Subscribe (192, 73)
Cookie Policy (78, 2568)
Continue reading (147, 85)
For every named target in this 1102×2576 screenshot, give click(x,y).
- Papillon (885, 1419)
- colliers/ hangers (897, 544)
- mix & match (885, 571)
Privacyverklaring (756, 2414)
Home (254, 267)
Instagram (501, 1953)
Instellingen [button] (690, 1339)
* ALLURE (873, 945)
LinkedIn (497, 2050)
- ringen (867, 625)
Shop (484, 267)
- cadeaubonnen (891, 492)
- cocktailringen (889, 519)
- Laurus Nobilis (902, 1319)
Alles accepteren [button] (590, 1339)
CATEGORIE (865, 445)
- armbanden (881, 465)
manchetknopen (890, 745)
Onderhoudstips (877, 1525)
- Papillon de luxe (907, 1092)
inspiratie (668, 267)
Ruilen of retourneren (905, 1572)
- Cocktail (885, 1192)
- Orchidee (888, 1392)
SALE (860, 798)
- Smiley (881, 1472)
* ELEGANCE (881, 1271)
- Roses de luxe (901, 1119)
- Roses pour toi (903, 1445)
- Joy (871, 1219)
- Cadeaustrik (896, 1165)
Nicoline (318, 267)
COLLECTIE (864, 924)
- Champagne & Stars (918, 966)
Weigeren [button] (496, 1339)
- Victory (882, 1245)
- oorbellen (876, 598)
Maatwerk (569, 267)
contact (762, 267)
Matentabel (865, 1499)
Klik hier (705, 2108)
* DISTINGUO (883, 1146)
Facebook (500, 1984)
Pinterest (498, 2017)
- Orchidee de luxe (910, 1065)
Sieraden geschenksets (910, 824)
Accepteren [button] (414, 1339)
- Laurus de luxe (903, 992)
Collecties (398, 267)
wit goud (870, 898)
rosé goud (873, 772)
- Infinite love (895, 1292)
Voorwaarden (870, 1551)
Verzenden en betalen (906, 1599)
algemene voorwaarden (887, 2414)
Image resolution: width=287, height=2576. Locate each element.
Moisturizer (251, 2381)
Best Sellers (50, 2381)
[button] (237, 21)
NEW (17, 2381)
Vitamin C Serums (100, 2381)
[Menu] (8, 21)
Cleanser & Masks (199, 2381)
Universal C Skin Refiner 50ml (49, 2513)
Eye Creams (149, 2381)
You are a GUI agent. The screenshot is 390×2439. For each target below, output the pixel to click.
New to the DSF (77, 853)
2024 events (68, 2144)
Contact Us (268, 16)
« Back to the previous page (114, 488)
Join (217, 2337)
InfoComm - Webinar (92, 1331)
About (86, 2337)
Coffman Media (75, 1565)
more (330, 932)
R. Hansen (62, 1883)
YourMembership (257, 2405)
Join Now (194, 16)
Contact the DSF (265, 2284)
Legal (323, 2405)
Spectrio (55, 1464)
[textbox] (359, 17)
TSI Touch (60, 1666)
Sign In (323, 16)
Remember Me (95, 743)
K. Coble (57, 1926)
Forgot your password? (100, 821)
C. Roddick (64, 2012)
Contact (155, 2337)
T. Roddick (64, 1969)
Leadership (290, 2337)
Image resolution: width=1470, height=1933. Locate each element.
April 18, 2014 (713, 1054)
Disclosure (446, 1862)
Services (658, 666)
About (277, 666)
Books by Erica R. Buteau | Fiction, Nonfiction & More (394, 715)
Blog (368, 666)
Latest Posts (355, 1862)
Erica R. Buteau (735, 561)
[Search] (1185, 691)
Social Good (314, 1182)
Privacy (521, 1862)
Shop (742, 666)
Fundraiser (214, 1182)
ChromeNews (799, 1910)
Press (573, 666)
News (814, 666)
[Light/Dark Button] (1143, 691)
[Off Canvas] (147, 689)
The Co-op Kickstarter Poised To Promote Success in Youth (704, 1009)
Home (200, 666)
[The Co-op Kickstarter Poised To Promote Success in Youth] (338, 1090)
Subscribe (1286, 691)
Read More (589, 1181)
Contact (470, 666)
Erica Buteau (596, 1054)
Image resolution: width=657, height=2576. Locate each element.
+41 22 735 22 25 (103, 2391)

TASK -> Repeat exactly the lines of the listing above, from the one with "- Cadeaustrik (896, 1165)" down to the one with "Erica Buteau (596, 1054)"; both of those lines belong in the range.

EXERCISE RESULT ->
- Cadeaustrik (896, 1165)
Nicoline (318, 267)
COLLECTIE (864, 924)
- Champagne & Stars (918, 966)
Weigeren [button] (496, 1339)
- Victory (882, 1245)
- oorbellen (876, 598)
Maatwerk (569, 267)
contact (762, 267)
Matentabel (865, 1499)
Klik hier (705, 2108)
* DISTINGUO (883, 1146)
Facebook (500, 1984)
Pinterest (498, 2017)
- Orchidee de luxe (910, 1065)
Sieraden geschenksets (910, 824)
Accepteren [button] (414, 1339)
- Laurus de luxe (903, 992)
Collecties (398, 267)
wit goud (870, 898)
rosé goud (873, 772)
- Infinite love (895, 1292)
Voorwaarden (870, 1551)
Verzenden en betalen (906, 1599)
algemene voorwaarden (887, 2414)
Image resolution: width=287, height=2576. Locate each element.
Moisturizer (251, 2381)
Best Sellers (50, 2381)
[button] (237, 21)
NEW (17, 2381)
Vitamin C Serums (100, 2381)
[Menu] (8, 21)
Cleanser & Masks (199, 2381)
Universal C Skin Refiner 50ml (49, 2513)
Eye Creams (149, 2381)
You are a GUI agent. The screenshot is 390×2439. For each target below, output the pixel to click.
New to the DSF (77, 853)
2024 events (68, 2144)
Contact Us (268, 16)
« Back to the previous page (114, 488)
Join (217, 2337)
InfoComm - Webinar (92, 1331)
About (86, 2337)
Coffman Media (75, 1565)
more (330, 932)
R. Hansen (62, 1883)
YourMembership (257, 2405)
Join Now (194, 16)
Contact the DSF (265, 2284)
Legal (323, 2405)
Spectrio (55, 1464)
[textbox] (359, 17)
TSI Touch (60, 1666)
Sign In (323, 16)
Remember Me (95, 743)
K. Coble (57, 1926)
Forgot your password? (100, 821)
C. Roddick (64, 2012)
Contact (155, 2337)
T. Roddick (64, 1969)
Leadership (290, 2337)
Image resolution: width=1470, height=1933. Locate each element.
April 18, 2014 (713, 1054)
Disclosure (446, 1862)
Services (658, 666)
About (277, 666)
Books by Erica R. Buteau | Fiction, Nonfiction & More (394, 715)
Blog (368, 666)
Latest Posts (355, 1862)
Erica R. Buteau (735, 561)
[Search] (1185, 691)
Social Good (314, 1182)
Privacy (521, 1862)
Shop (742, 666)
Fundraiser (214, 1182)
ChromeNews (799, 1910)
Press (573, 666)
News (814, 666)
[Light/Dark Button] (1143, 691)
[Off Canvas] (147, 689)
The Co-op Kickstarter Poised To Promote Success in Youth (704, 1009)
Home (200, 666)
[The Co-op Kickstarter Poised To Promote Success in Youth] (338, 1090)
Subscribe (1286, 691)
Read More (589, 1181)
Contact (470, 666)
Erica Buteau (596, 1054)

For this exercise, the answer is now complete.